A Toronto builder is undergoing financial restructuring in an attempt to avoid bankruptcy, resulting in construction delays and raising questions about the future of its affordable housing developments.
Assembly Corp. filed a Notice of Intention (NOI) to Make a Proposal under the Bankruptcy Act in May, a process in which the company must develop a plan to pay off debts. The court documents say one lender is owed about $5 million and others are owed about $12.7 million.
It’s the latest builder to experience struggles as the new home industry is hit with low sales and prices, and a standstill on construction in the Toronto region, which has in turn impacted suppliers. Since 2024, there have been several condo projects cancelled or put into receivership, another step in the bankruptcy process.
Assembly’s problems impact vulnerable people because it builds affordable housing.
Business advisory and restructuring firm GlassRatner has been appointed as proposal trustee and interim receiver.
According to court documents, Assembly is working on seven different projects, most of which are being built for public or non-profit organizations in Toronto.
Mark Richardson, technical lead for housing advocacy group HousingNowTO, worries that the projects will not be done by the winter, when they will be especially needed by vulnerable people.

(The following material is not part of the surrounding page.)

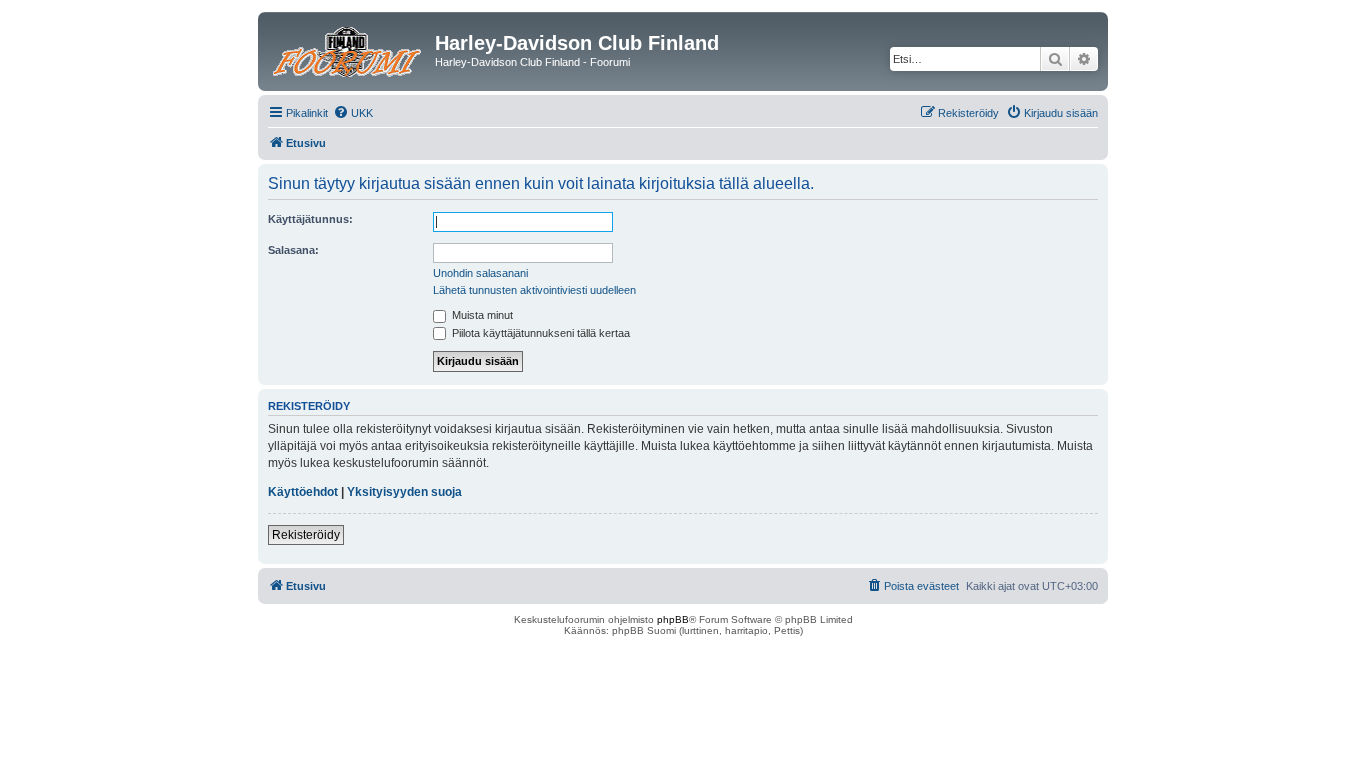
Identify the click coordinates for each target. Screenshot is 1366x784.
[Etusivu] (349, 49)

“It may be super hot out there today, but we are probably only five months away from the first snowfall,” he said.
The chief operating officer of Assembly Corp., Kathy Hogeveen, referred questions to the trustee GlassRatner.

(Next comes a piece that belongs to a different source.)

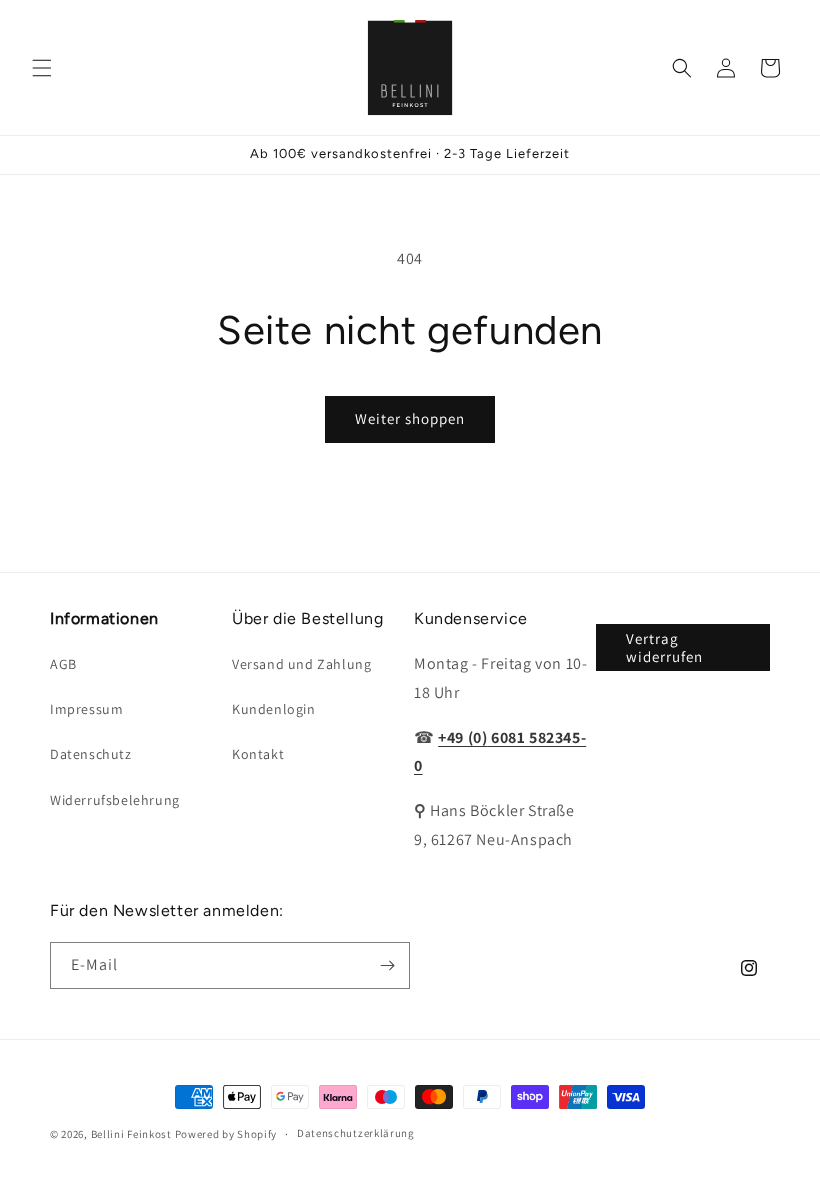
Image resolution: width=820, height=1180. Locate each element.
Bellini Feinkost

Allan Nackan, a senior managing director at GlassRatner, said the company is unable to provide more information beyond what is publicly available on its website.

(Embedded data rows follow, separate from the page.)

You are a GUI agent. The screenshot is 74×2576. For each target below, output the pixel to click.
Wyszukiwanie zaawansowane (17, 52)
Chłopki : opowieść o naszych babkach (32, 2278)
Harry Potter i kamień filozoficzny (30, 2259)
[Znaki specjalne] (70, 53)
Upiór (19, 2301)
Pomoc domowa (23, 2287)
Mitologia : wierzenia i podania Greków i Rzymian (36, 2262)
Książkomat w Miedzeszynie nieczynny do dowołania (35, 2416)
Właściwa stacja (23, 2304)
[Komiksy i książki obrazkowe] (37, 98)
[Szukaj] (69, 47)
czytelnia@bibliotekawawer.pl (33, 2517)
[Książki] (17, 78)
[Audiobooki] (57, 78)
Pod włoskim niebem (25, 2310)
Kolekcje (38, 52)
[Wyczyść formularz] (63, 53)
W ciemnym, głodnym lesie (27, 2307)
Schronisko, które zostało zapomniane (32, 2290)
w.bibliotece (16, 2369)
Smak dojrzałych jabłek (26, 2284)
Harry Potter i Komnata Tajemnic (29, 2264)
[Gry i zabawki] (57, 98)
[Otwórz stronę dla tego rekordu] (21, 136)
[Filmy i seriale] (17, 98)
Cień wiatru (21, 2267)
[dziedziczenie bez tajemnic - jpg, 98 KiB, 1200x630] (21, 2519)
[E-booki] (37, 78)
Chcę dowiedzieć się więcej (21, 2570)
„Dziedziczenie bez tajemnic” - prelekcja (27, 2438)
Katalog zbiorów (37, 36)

According to the court documents, Assembly uses a “configure-to-order” system with design elements that can be made offsite and then put together quickly.
The projects include: an eight-storey building on 215 Wellesley St. East for Elizabeth Fry Toronto that is 98 per cent complete and in a “critical closeout phase”; and a 24-bed healing lodge for the Thunder Woman Healing Lodge Society at 2217 Kingston Rd. that is 85 per cent complete.
Assembly is also working on a six-storey mass timber affordable housing project at 7 Vanauley St. for the YMCA of Greater Toronto that is 95 per cent complete; and an eight-storey 50-unit affordable housing project for seniors at 60 Bowden St., near Danforth Ave. and Broadview Ave., for WoodGreen Community Housing that is supposed to integrate a new mass timber structure into a heritage church.
The company is doing renovations and an extension on an existing home at 28 Algoma St. for the Thunder Woman Healing Lodge Society, and its portfolio includes a project in Halton, and another one in Constance Lake First Nation.
On its website, WoodGreen announced that construction at 60 Bowden St. has been paused. A spokesperson there referred questions to the city of Toronto.
Hugh Clark, executive director of the Housing Development Office for the city, said his department is aware of the situation.
“To the best of the city’s knowledge, construction activities at sites involving Assembly remain largely paused while the insolvency proceedings are ongoing,” he said.
“The City continues to work closely with the non-profits to facilitate the resumption of construction as soon as practicable,” he added.
Alex Versluis, senior vice-president, property and development management at the YMCA of Greater Toronto, said the situation has delayed the opening of their project.
“We are keen to open ‘mYplace’ which will provide 31 units of transitional housing for 2SLGBTQIA+ youth who are homeless or at risk of homelessness as soon as outstanding issues are resolved and the project can move forward.”
Thunder Woman Healing Lodge and Elizabeth Fry Toronto did not respond to a request for comment.
Assembly has been “pioneering modern methods of construction,” the court documents note, including mass timber cross-laminated timber (CLT panels) and prefabricated wall systems.
In order to get funding from the Canada Mortgage and Housing Corporation (CMHC), the company had to meet its requirements for fixed price contracts which “resulted in serious financial complication for Assembly,” the documents note.
“Further, the real estate industry generally is experiencing a significant decline in the GTHA. This downturn is affecting suppliers and leading to financial stress,” the documents continue.
There have been “disruptions” on the projects that have forced the company to find new suppliers at premium rates.
Supply chain bankruptcies have contributed to costs and schedule delays has forced it to “absorb costs of supplier failures, impacting Assembly’s cash position.”
Housing advocate Richardson noted that mass timber and other “innovative modern methods of construction” are “incentivized” for CMHC funding.
“But you know there’s only a finite number of firms that can do that,” Richardson said.
“And the other challenge is that all of these projects are very physically different than one another,” he added.
The timeline to file the proposal in the NOI proceedings has been extended until mid-July, according to the court documents.